The spy shrugged. "Insofar as he can, he thinks he loves his people. He believes they need his protection and wisdom; he takes pride in serving them. He is sure he knows best, and wants them to agree that he does. He loves his own will, but no more than many. He has a vision of himself as a great leader."

"Anything else?"

The spy smiled; he had been saving the best for last. "He was warned never to seek command, or take it; he was told he was unfit for it. Although he did not understand why he was considered unfit, he submitted to others. Now, having accepted the leadership here, he has broken an old oath. That is no consequence to us, but it bothers him: he will not let himself think of it, or admit that is what he has done." Others laughed; such self-blindness offered easy access for their enchantments.

The leader's brows rose. "Unfit for command? Not to our purpose. . . . I can scarcely imagine one I would rather see in his place. A bastard prince, a prince afraid of his own weakness, a prince afraid that age will erode his power, an oathbreaker . . . apt for our purposes, indeed! He should welcome our aid as eagerly as an overworked shepherd welcomes a well-trained sheepdog. So long as he does not see the wolf beneath the dog's fur, we shall prosper as he does. Let him think on his losses, and fear more: let him grasp—and we shall have something for him to hold."

 

Climbing up to the forested top of the mountain took longer than Luap would have expected. He was winded and sweaty when he finally made it over the rim and into the cool shade of the trees. It had been too long, he told himself, since he had climbed even as high as the terrace now below. The Rosemage looked almost as tired, but Seri and Aris were bubbling with energy.

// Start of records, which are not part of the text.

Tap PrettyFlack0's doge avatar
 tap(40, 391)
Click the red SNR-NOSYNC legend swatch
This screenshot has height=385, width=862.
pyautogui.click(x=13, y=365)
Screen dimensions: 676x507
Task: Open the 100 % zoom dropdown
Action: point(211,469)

"It's easy walking from here," Seri said. "And we marked our trail, the first time."

Luap nodded, still out of breath, and turned to look behind him, out over the rim. Now he could see much that had been hidden from the level below, while whole clefts and canyons had disappeared—they might have been only surface cracks in the rock. Others showed more clearly; be thought he could see a narrow green valley up the main canyon and then southward. Gird should have seen this, he thought. Northward a great gray angular mountain loomed, very unlike the red rock around them. Eastward, the higher mountains were white; he could not tell if it was rock or snow.

"We haven't explored all of this yet," Aris said. "Only toward the west, and only part of that. But we've found so many things . . . trees like this in places, and in others low round trees hardly larger than bushes. Grassy meadows, even a little creek right up here on top of the mountain."

"And game," Seri said. "Tame enough to touch, some of these animals."

"All right," he said, smiling at the Rosemage. "Let's see your marvels."

The two led them along the southern edge of the trees, where Luap could see between the trunks a plateau with similar trees across the canyon. It was, as they'd promised, much easier walking than the canyon itself; they reached the low end before the sun had moved three handspans on its way.

On this end of the mountain, no intermediate terrace broke its sheer cliffs. Luap crept cautiously to the dropoff and found himself staring down into a well of blue air, still shadowed by the cliff. Perhaps a bowshot away, a stone tower rose to a lesser height, partly eroded from the cliff behind. Below the steepest slopes, the hollow was filled with trees.

When he looked west, he saw across a lower cliff a vast low plain, with mountains rising from it in the distance. "Is that where you thought you saw a caravan?" he asked.